Podocyturia – Loss of Podocytes in the Urine
Evaluation of Podocyturia as a Novel Biomarker for Glomerular Disease

The presence of podocytes in the urine, a condition called podocyturia, during glomerular disease has so far been documented by several research groups. It may be possible to utilize this as a biomarker for glomerular disease, meaning that the detection of podocytes in the urine may indicate the presence and severity of glomerular disease.

The detection of podocytes in the urine thus far has been hampered by insufficient methods to identify and quantify cellular fragments in biologic samples. Researchers at the university hospital of the University of Strasbourg, France, have developed a technique to evaluate the number of podocyte cellular fragments in the urine of patients with glomerular disease.

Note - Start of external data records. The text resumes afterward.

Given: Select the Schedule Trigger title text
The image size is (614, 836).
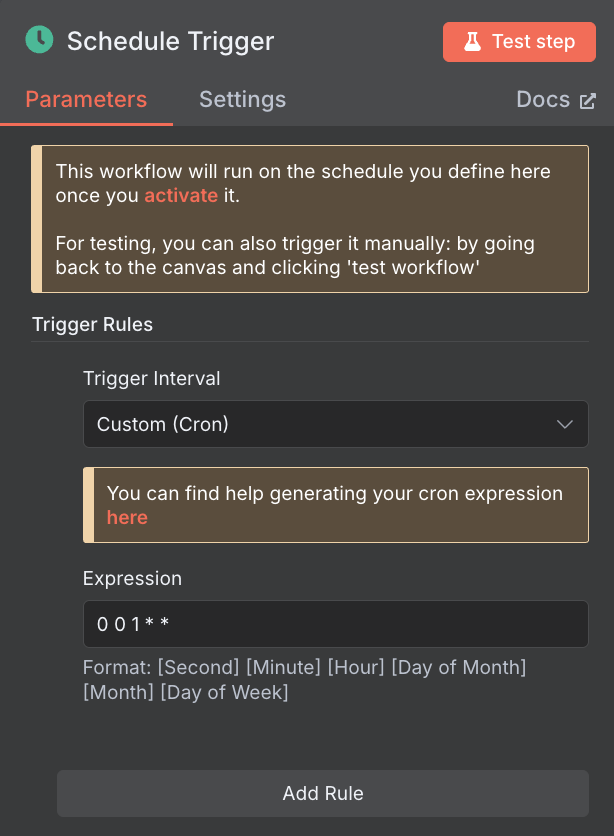Looking at the screenshot, I should [x=171, y=41].
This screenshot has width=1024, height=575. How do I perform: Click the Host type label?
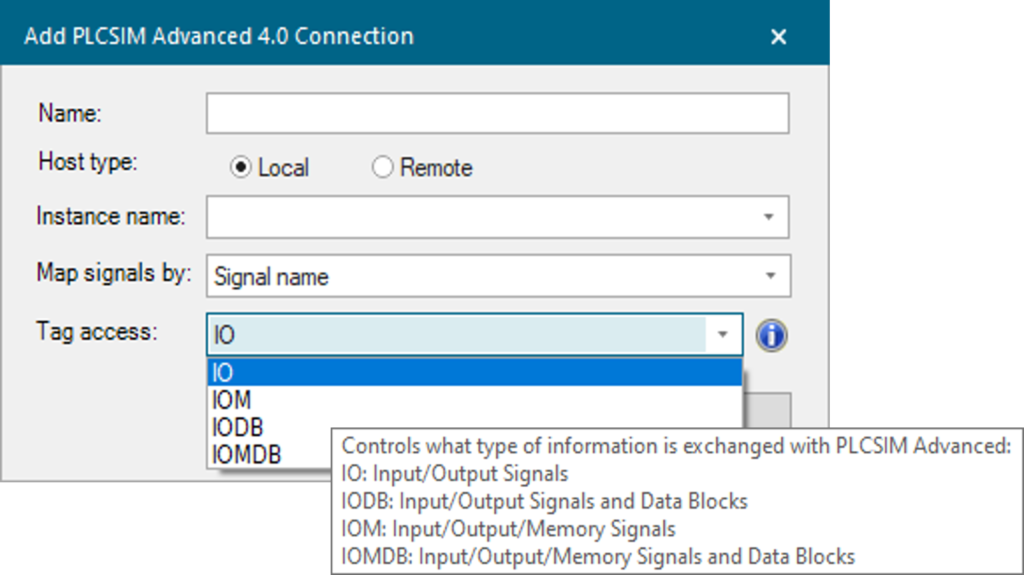click(88, 161)
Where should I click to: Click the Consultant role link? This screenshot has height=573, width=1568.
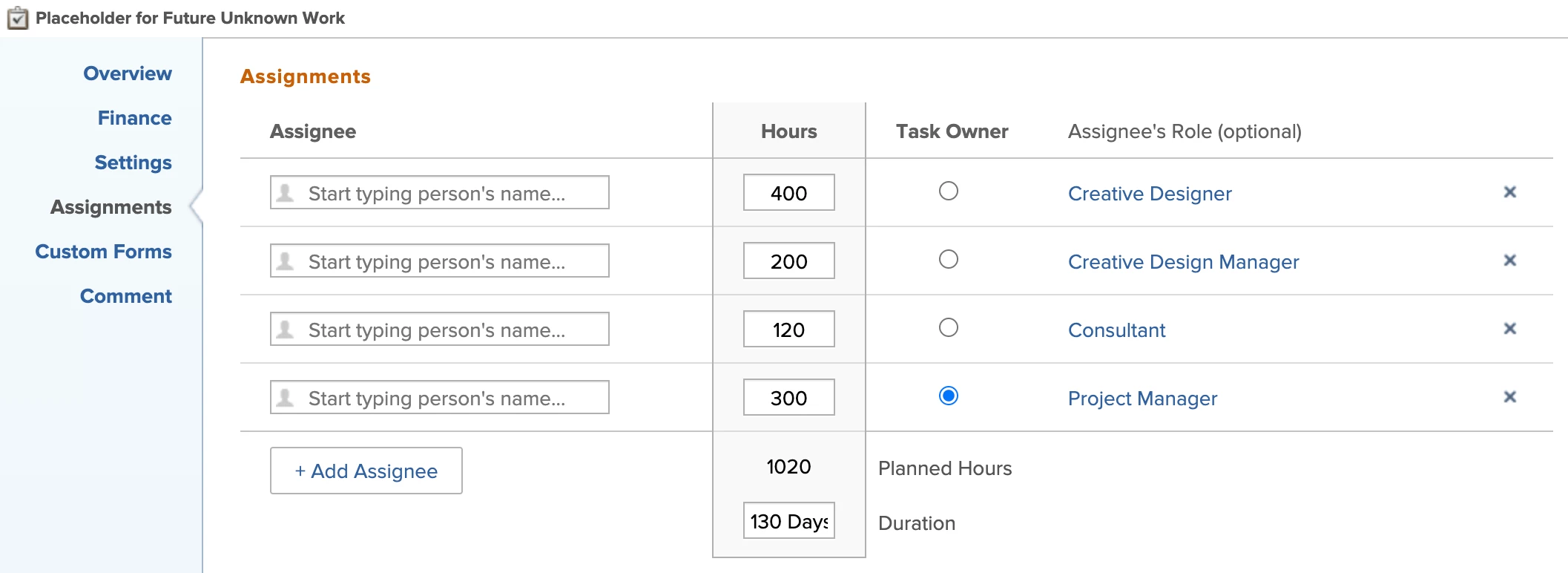point(1116,330)
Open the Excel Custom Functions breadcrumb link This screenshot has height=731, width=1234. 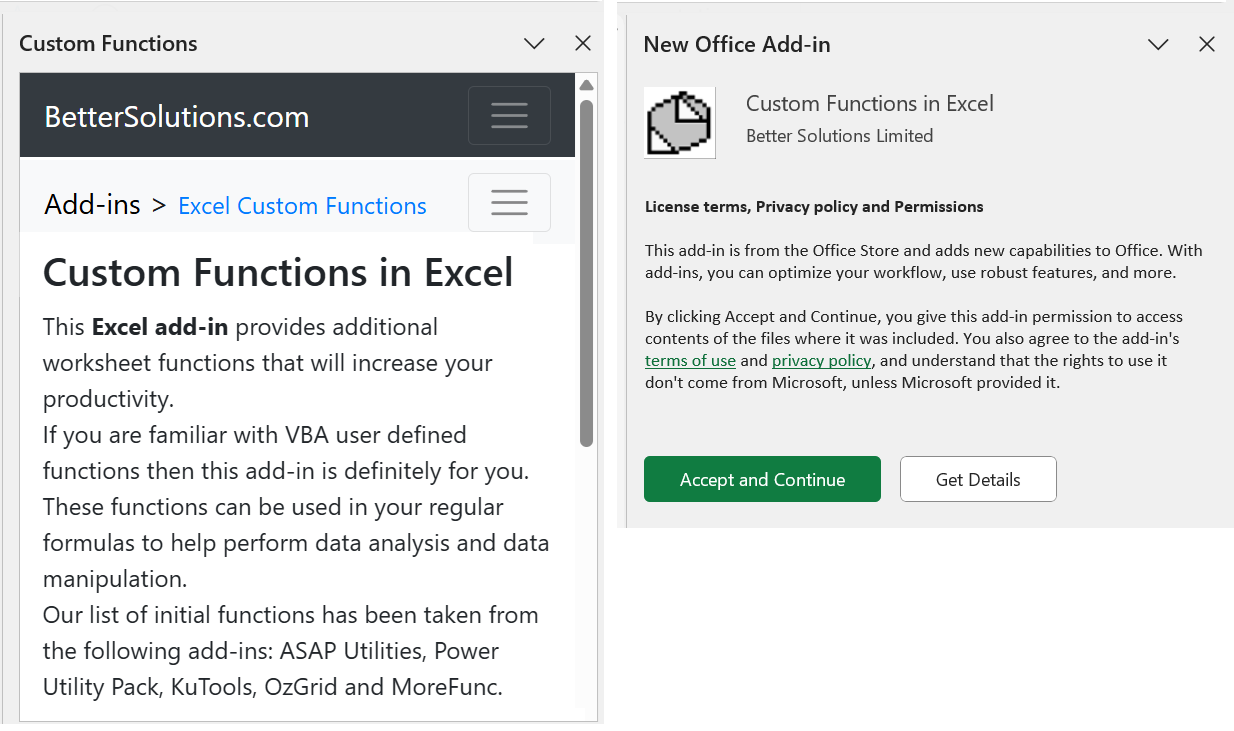[x=302, y=206]
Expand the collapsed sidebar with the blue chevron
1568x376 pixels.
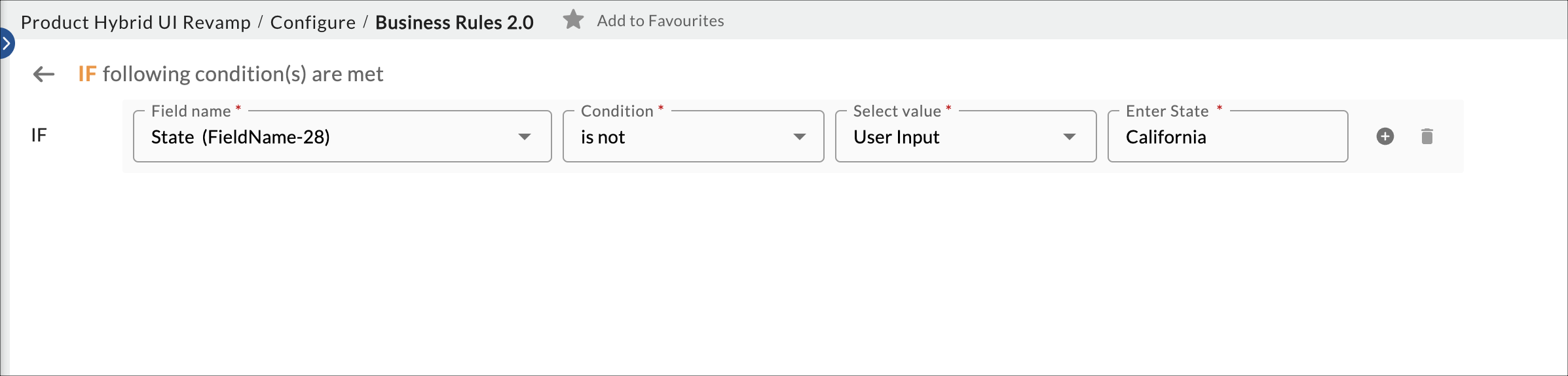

The aim of this French clinical study is to quantify podocyturia during glomerular disease and to study the relationship between podocyturia and other symptoms of glomerular disease such as proteinuria. The study will test whether treatment with angiotensin-2 inhibitors, a common therapy for affected patients, can reduce podocyturia. A total of 20 patients will be recruited for the study, and enrollment is scheduled to begin by the end of 2006.